In questo periodo, con una certa frequenza, mi reco nella esotica Mostàh-Khàn, ad una latitudine imprecisata nei pressi del mitico Gràh, il fiume circolare, unico nel suo genere. 

Più di una volta ho bighellonato (e mi sono anche perso) nei meandri del grande palazzo imperiale, che affaccia sul Gràh e che, secondo la leggenda, pare sia stato edificato ad opera di un’antica regina chiamata El-Enàh. 

L’architettura del grandioso edificio è cromaticamente sobria. Diversa da quella tipica locale dai colori variopinti. Tutti i lavoranti del palazzo indossano delle caratteristiche vesti bianche, alcune lunghe fin sotto al ginocchio, altre più corte, ma sempre abbottonate sul davanti, secondo la cultura locale. 

Qualcuno, più alla moda occidentale, sfoggia oggi sotto la veste una camicia con cravatta oppure indumenti differenti con scollo a “V”, secondo gli usi tribali. 

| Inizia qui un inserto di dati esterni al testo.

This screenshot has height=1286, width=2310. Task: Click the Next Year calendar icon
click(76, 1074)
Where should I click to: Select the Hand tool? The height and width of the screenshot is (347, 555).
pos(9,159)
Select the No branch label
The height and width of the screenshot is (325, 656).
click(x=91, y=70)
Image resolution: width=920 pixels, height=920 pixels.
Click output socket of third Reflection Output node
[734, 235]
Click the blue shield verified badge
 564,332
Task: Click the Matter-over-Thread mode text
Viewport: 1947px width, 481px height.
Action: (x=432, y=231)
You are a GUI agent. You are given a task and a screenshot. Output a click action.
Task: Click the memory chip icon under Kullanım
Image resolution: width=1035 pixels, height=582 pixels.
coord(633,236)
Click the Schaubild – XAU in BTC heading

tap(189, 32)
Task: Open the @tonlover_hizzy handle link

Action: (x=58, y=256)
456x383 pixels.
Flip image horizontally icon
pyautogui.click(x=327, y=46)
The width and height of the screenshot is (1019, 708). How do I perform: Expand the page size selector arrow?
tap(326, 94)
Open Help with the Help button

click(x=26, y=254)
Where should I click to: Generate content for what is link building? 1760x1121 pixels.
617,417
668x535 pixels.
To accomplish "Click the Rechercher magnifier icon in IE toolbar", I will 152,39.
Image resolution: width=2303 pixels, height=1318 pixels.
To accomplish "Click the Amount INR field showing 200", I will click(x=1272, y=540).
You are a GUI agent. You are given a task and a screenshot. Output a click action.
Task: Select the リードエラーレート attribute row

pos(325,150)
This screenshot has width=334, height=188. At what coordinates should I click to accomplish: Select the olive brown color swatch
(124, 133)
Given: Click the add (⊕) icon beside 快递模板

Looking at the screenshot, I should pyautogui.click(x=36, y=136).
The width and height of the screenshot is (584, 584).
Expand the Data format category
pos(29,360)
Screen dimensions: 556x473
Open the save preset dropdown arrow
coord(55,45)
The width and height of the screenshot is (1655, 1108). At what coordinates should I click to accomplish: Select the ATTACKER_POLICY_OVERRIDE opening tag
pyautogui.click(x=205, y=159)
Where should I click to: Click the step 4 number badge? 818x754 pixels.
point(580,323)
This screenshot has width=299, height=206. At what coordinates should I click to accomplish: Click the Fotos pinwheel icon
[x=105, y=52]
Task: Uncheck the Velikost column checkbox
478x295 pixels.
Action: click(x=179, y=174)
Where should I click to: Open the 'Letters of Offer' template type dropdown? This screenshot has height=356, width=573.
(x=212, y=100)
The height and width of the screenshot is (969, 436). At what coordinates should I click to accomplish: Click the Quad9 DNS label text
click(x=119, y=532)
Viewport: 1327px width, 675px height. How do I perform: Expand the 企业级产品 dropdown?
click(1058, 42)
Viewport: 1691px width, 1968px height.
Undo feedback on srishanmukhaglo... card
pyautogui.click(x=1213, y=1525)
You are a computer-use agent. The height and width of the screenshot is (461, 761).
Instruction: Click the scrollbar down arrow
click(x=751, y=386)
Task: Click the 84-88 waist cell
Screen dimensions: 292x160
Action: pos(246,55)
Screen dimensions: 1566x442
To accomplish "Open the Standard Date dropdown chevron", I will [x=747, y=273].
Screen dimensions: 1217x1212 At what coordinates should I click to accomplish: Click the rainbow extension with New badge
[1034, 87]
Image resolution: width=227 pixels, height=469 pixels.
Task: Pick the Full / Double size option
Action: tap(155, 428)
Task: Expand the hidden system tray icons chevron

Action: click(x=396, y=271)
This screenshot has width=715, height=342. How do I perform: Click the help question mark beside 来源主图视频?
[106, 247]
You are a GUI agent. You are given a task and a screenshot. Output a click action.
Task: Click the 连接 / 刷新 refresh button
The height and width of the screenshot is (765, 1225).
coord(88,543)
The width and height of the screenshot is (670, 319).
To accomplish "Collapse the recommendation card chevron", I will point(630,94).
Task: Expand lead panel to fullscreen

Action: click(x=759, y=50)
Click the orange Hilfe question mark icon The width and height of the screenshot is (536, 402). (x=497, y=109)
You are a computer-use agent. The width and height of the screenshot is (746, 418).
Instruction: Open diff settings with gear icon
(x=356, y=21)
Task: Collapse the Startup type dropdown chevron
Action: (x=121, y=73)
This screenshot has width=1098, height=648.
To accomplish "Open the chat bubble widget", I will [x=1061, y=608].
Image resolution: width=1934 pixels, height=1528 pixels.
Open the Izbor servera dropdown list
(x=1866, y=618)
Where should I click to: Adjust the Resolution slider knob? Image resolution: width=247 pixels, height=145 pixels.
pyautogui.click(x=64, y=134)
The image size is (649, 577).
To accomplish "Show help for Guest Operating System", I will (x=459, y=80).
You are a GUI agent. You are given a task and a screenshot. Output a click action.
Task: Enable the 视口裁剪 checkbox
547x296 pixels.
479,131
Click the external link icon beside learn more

Il palazzo è sempre pieno di visitatori che, a seconda dei diversi orari della giornata, in osservanza della propria religione, praticano particolari tipi di infusioni che pare rilassino parecchio oltre a fare davvero bene. 

Mi ha colpito notare come i locali, su quella sorta di tunica cui accennavo, abbiano cucito un taschino dove collezionano lapis e penne in quantità, oltre a strani foglietti colorati, forse utili per i frequenti riti propiziatori. In particolare ha attirato la mia attenzione uno dei gingilli che portano al collo, a mo’ di crocifisso. 

Si tratta di un oggetto dalla forma circolare. Una sorta di disco con un piccolo foro centrale collegato con una struttura tubolare in gomma a forma di “Y”. Questa non richiede di essere messa intorno al collo ma vi aderisce grazie ad un ingegnoso sistema metallico. 

Secondo la tradizione locale, posizionando le estremità della “Y” nei padiglioni auricolari, attraverso il disco è possibile sentire la vita di un altro essere umano! 

Un po’ come quando si dice che poggiando all’orecchio una conchiglia si sente il mare. Buffo no?!

Mi hanno sempre affascinato le credenze indigene. Così strane e, in fondo, ingegnose. E mi sono chiesto se la nostra civiltà, per noi così moderna e scientifica, un giorno verrà giudicata, con ironia e condiscendenza, da altri.